(Source information begins)

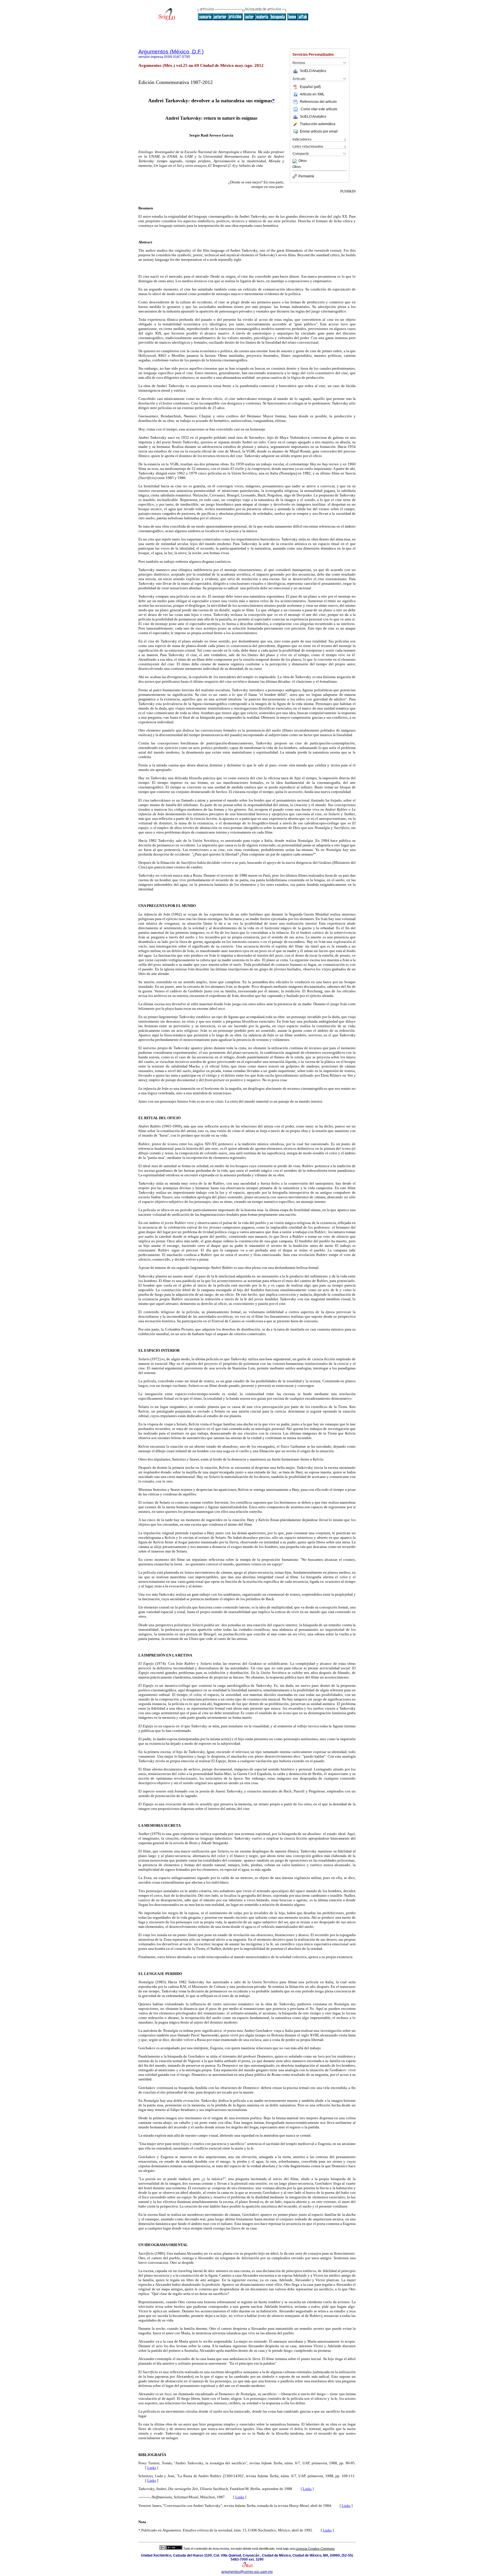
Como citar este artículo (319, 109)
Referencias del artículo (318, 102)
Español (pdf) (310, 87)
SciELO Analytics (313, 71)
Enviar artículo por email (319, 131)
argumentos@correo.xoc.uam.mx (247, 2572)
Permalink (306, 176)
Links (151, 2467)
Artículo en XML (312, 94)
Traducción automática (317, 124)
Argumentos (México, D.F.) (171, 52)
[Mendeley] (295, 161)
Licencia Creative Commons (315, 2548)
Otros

(Source information ends)

Your goal: Only these lines belong in the answer: the first line of the listing above through the line holding "[Mendeley] (295, 161)", printed exactly and without pictures.

Problem solution:
Como citar este artículo (319, 109)
Referencias del artículo (318, 102)
Español (pdf) (310, 87)
SciELO Analytics (313, 71)
Enviar artículo por email (319, 131)
argumentos@correo.xoc.uam.mx (247, 2572)
Permalink (306, 176)
Links (151, 2467)
Artículo en XML (312, 94)
Traducción automática (317, 124)
Argumentos (México, D.F.) (171, 52)
[Mendeley] (295, 161)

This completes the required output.